* _Supplied material_:
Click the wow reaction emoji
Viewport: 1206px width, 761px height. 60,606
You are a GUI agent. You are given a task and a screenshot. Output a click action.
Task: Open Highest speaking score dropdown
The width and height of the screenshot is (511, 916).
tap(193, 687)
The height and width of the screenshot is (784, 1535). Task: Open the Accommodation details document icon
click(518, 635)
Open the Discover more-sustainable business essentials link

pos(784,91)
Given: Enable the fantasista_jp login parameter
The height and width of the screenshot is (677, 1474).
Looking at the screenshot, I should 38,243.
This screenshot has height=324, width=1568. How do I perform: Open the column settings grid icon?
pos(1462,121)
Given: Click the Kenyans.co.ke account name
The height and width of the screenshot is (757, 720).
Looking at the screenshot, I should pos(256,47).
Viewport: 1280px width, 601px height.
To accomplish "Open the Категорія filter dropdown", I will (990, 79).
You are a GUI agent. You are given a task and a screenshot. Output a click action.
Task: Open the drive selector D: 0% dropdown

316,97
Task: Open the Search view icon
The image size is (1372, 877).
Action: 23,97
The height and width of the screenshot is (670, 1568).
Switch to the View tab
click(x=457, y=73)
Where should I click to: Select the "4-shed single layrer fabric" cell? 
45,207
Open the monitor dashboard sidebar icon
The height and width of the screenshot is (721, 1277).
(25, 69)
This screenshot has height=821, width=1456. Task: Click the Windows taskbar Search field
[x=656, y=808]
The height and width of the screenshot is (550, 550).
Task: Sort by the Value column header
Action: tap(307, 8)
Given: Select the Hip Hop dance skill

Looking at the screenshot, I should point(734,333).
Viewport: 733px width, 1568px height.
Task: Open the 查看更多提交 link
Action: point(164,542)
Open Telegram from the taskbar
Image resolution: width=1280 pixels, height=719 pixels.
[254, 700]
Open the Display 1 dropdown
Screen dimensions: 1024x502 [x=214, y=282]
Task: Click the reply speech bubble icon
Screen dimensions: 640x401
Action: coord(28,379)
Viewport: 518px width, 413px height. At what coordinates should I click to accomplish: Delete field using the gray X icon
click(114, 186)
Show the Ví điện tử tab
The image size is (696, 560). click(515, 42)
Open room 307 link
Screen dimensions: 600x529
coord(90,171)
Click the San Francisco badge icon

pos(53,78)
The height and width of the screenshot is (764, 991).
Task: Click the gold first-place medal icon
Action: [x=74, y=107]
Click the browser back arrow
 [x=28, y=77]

* _Work required_:
Rewrite the data above, swapping "dropdown" for "drop-down menu" wherever it occurs and leaving everything else as it is.

* _Final result_:
Click the wow reaction emoji
Viewport: 1206px width, 761px height. 60,606
You are a GUI agent. You are given a task and a screenshot. Output a click action.
Task: Open Highest speaking score drop-down menu
The width and height of the screenshot is (511, 916).
tap(193, 687)
The height and width of the screenshot is (784, 1535). Task: Open the Accommodation details document icon
click(518, 635)
Open the Discover more-sustainable business essentials link

pos(784,91)
Given: Enable the fantasista_jp login parameter
The height and width of the screenshot is (677, 1474).
Looking at the screenshot, I should 38,243.
This screenshot has height=324, width=1568. How do I perform: Open the column settings grid icon?
pos(1462,121)
Given: Click the Kenyans.co.ke account name
The height and width of the screenshot is (757, 720).
Looking at the screenshot, I should pos(256,47).
Viewport: 1280px width, 601px height.
To accomplish "Open the Категорія filter drop-down menu", I will (990, 79).
You are a GUI agent. You are given a task and a screenshot. Output a click action.
Task: Open the drive selector D: 0% drop-down menu

316,97
Task: Open the Search view icon
The image size is (1372, 877).
Action: 23,97
The height and width of the screenshot is (670, 1568).
Switch to the View tab
click(x=457, y=73)
Where should I click to: Select the "4-shed single layrer fabric" cell? 
45,207
Open the monitor dashboard sidebar icon
The height and width of the screenshot is (721, 1277).
(25, 69)
This screenshot has height=821, width=1456. Task: Click the Windows taskbar Search field
[x=656, y=808]
The height and width of the screenshot is (550, 550).
Task: Sort by the Value column header
Action: tap(307, 8)
Given: Select the Hip Hop dance skill

Looking at the screenshot, I should point(734,333).
Viewport: 733px width, 1568px height.
Task: Open the 查看更多提交 link
Action: point(164,542)
Open Telegram from the taskbar
Image resolution: width=1280 pixels, height=719 pixels.
[254, 700]
Open the Display 1 drop-down menu
Screen dimensions: 1024x502 [x=214, y=282]
Task: Click the reply speech bubble icon
Screen dimensions: 640x401
Action: coord(28,379)
Viewport: 518px width, 413px height. At what coordinates should I click to accomplish: Delete field using the gray X icon
click(114, 186)
Show the Ví điện tử tab
The image size is (696, 560). click(515, 42)
Open room 307 link
Screen dimensions: 600x529
coord(90,171)
Click the San Francisco badge icon

pos(53,78)
The height and width of the screenshot is (764, 991).
Task: Click the gold first-place medal icon
Action: [x=74, y=107]
Click the browser back arrow
 [x=28, y=77]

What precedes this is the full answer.